Il pensait parfois aux fiançailles virevoltantes des lettres et de sa main svelte d'adolescent puis il regardait ses paluches sans finesse, toutes cornues et dégueulasses, ne sachant écrire pour les yeux de sa belle que les feux puant dans les cheminées de l'usine; ne sachant écrire pour les seins de sa belle que les monticules de cendres, ne sachant écrire pour la bouche de sa belle que les grilles incisives de l'usine, ne sachant plus écrire.

" - Tu ressembles à ta mère, Petit Homme !

Il avait poussé.

Il regardait, haut comme trois pommes, son père fermer les livres qu'il venait d'ouvrir et les yeux qui ne tenaient plus les lignes.

" - Tu lis quoi, Pa ?

" - Rien, répondait-il, extirpé d'une lune de miel dépromise, avortée et sombre. Tiens ! Prends-le !

Ainsi, le petit pouce d'abord posé sur la première lettre se mit à tracer un long chemin, un très long chemin, puis un autre à partir d'une autre lettre, et un autre et encore un autre. Il ne voyait jamais le bout de ces traverses, à tel point que, suspendu à la dernière ligne, droite ou tordue, de la route qui prenait fin, il ne pouvait s'empêcher de verser une gouttelette sur le point fatal comme sur le bout du monde. Il arrosait la terre en offrande à maman. De cette larmiche un océan et de cœur battant comme on fauche l'itinéraire des jungles, il en ouvrait les vagues et se laisser amener.

Oh ?!?!

Ce n'est pas la fin du monde !

Encore ! car le pouce grandissait et tous ces chemins, comme les fils d'araignée du soir-espoir tissent des toiles, dessinaient une gigantesque carte dans sa tête.
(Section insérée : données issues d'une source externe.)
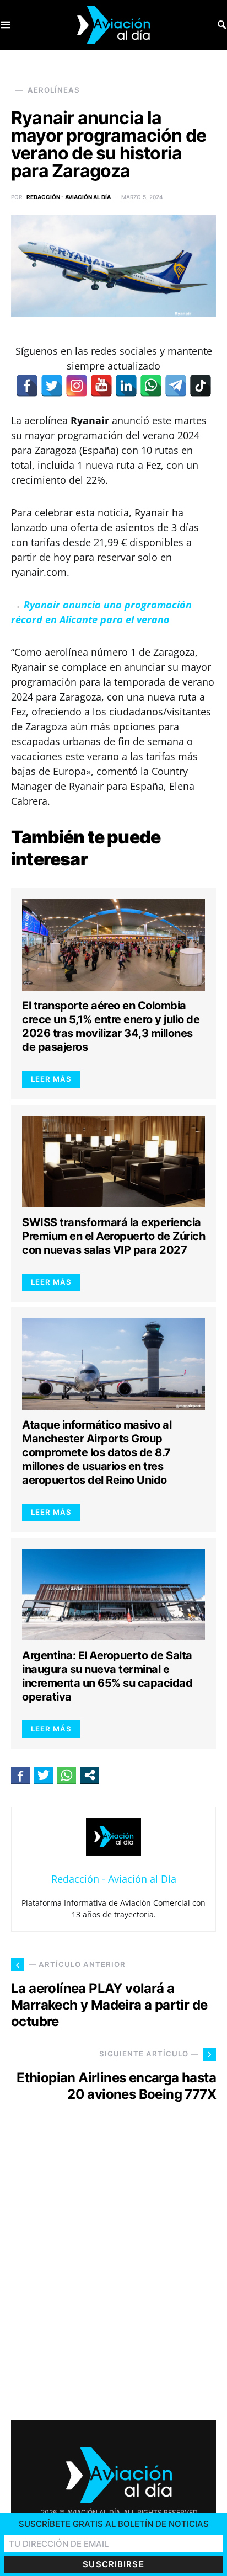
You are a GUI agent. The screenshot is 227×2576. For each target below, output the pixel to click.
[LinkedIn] (126, 386)
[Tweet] (43, 1775)
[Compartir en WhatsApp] (66, 1775)
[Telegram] (176, 386)
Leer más (51, 1079)
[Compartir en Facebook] (20, 1775)
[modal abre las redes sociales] (89, 1775)
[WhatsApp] (151, 386)
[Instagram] (77, 386)
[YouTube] (101, 386)
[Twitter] (52, 386)
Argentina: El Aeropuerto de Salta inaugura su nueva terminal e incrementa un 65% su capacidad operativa (107, 1676)
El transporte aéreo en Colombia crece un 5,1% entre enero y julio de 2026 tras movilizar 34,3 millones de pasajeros (110, 1026)
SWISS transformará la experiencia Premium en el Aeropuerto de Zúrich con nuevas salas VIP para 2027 (113, 1236)
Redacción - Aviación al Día (68, 197)
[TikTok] (201, 386)
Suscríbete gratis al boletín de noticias (114, 2524)
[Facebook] (27, 386)
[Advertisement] (113, 2271)
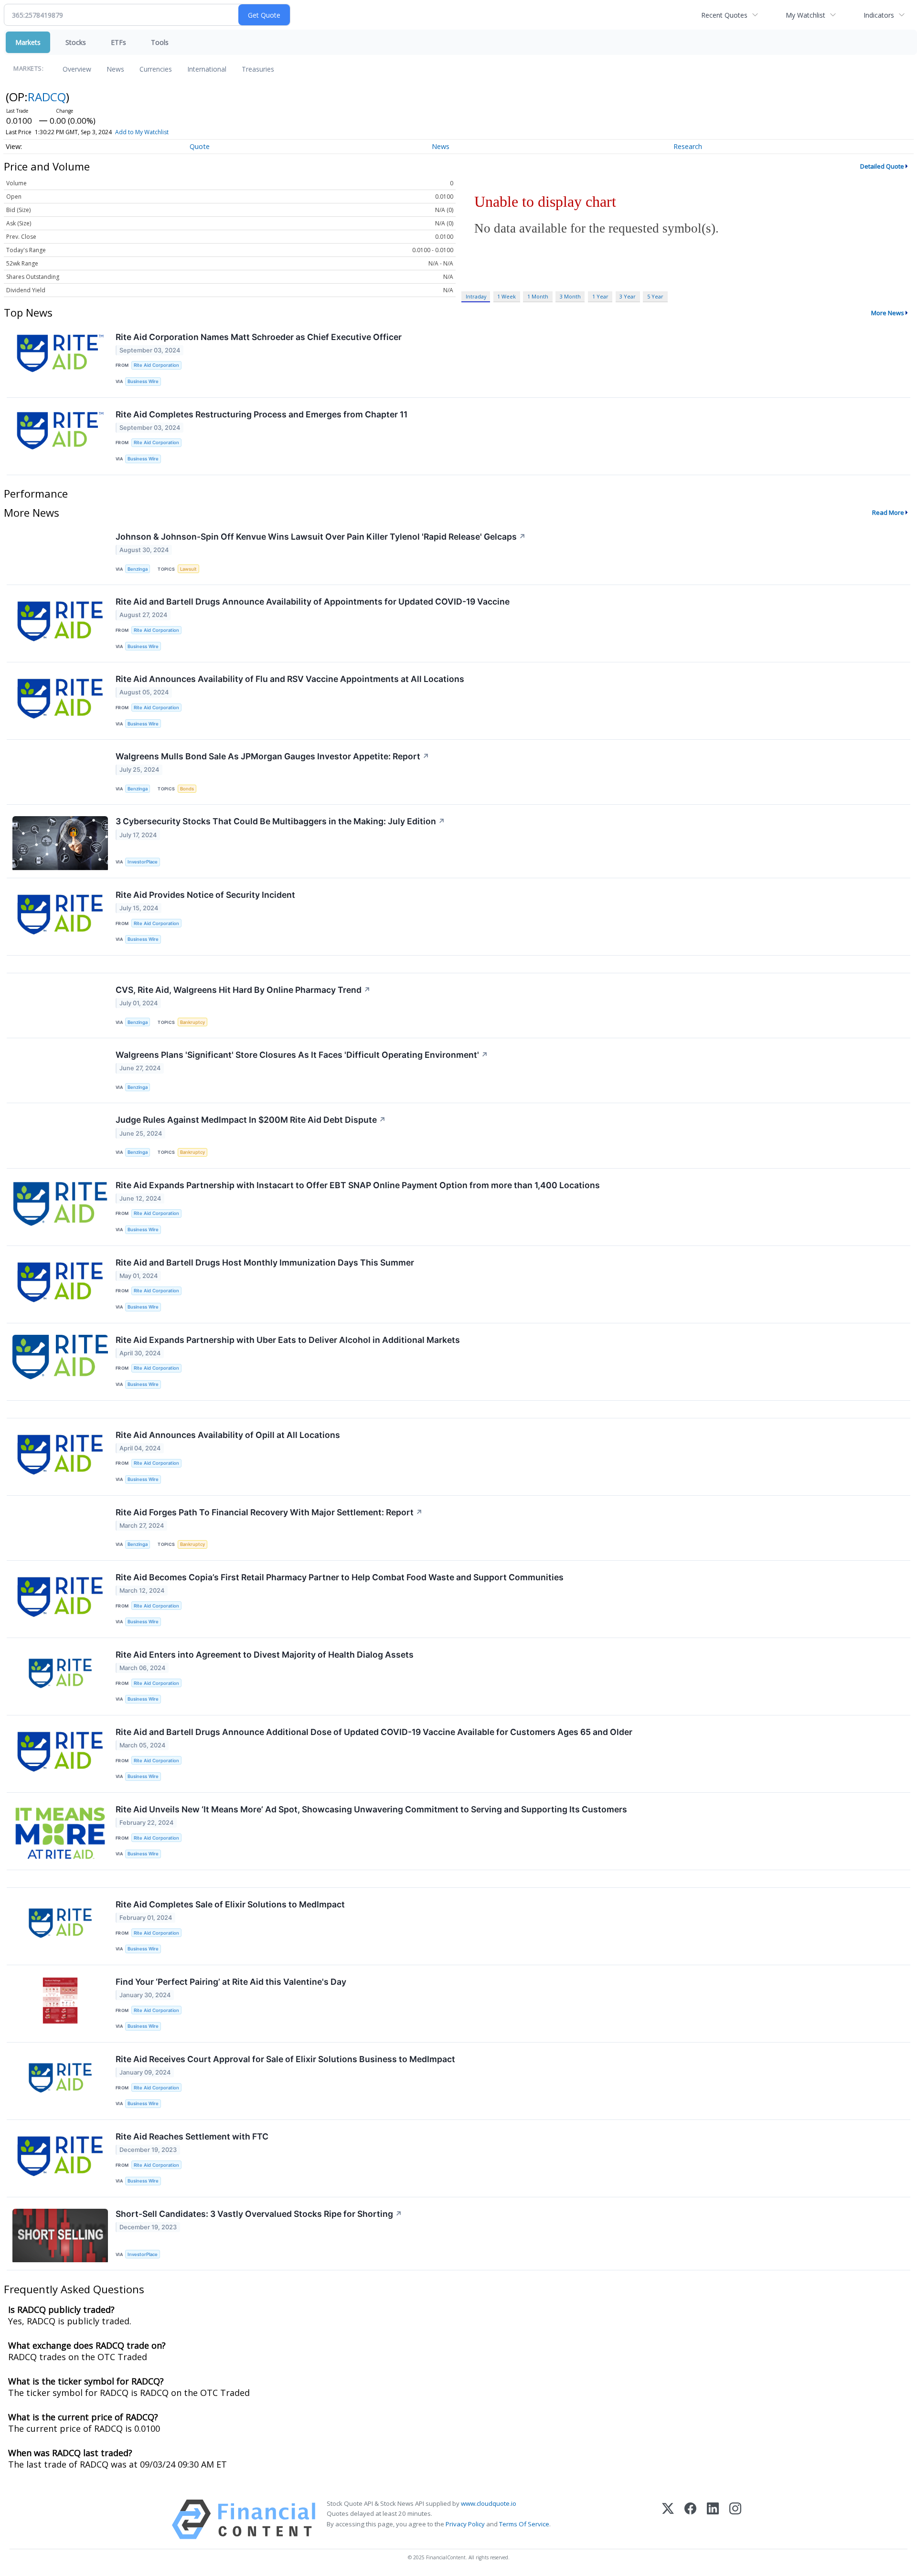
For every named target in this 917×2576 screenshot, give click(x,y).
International (206, 69)
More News (887, 313)
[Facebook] (690, 2519)
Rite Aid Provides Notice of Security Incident (205, 895)
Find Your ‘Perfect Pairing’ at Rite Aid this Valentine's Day (231, 1982)
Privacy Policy (465, 2524)
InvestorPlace (143, 861)
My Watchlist (805, 15)
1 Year (600, 296)
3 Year (627, 296)
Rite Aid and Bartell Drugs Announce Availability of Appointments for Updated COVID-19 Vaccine (313, 601)
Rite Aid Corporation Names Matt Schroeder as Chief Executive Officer (259, 337)
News (115, 69)
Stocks (75, 42)
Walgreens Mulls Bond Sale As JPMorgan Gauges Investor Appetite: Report (272, 756)
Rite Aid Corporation (156, 365)
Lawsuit (188, 569)
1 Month (537, 296)
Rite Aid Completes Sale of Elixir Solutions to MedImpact (230, 1904)
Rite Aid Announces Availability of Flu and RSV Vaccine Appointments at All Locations (290, 679)
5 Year (655, 296)
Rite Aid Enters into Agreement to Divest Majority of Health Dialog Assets (265, 1655)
Quand Madame Mariton, la voisine qui s'occupait de Petit Homme et de son père en substitution à la défunte avec qui elle entretenait une amitié profonde, criait A TABLE !, la soupe était froide quand il arrivait ou l'assiette déversée dans la marmite quand il n'arrivait pas, quitte à préférer le réchauffé.

Papa, sifflant une dernière gorgée de merdoc avant de s'en resservir un petit pour la route qui l'amenait au lit où il s'allongeait, en serrant très fort la mémoire de sa femme contre lui, voyait, à la fois fier et même un peu jaloux, atterrir le Petit Homme, déjà plus grand que lui, la main agrippée au livre. Il se murmurait, à l'intérieur, sans que la pensée ne déborde:

" - Tu deviendras ce que j'ai pas pu être !

Pas pu, pas su.

Si ce songe allait plus loin, la rancune plaçait entre le fleuve et son affluent un barrage cruel car, des tréfonds de son ciboulot, émergeait encore, venimeuse, l'idée selon laquelle, s'il n'était rien aujourd'hui qu'un maillon de la chaîne à broyer les vies, si le monde tendait à l'oublier comme on oublie tous ces humains maillons, si ses poignes, vouées à plume, se dégoûtaient d'être à outils et d'être outils, c'était de sa faute, de sa faute à lui, Petit Homme arrivé tôt et trop tôt.

" - Pa !

" - Hmmm ?

" - Je vais partir.

Le téléviseur engloutit les couleurs dans son antre, avala tous ces piaillards et lisses figurants pour ne laisser, entre ses lèvres, que le reflet silencieux d'un adieu.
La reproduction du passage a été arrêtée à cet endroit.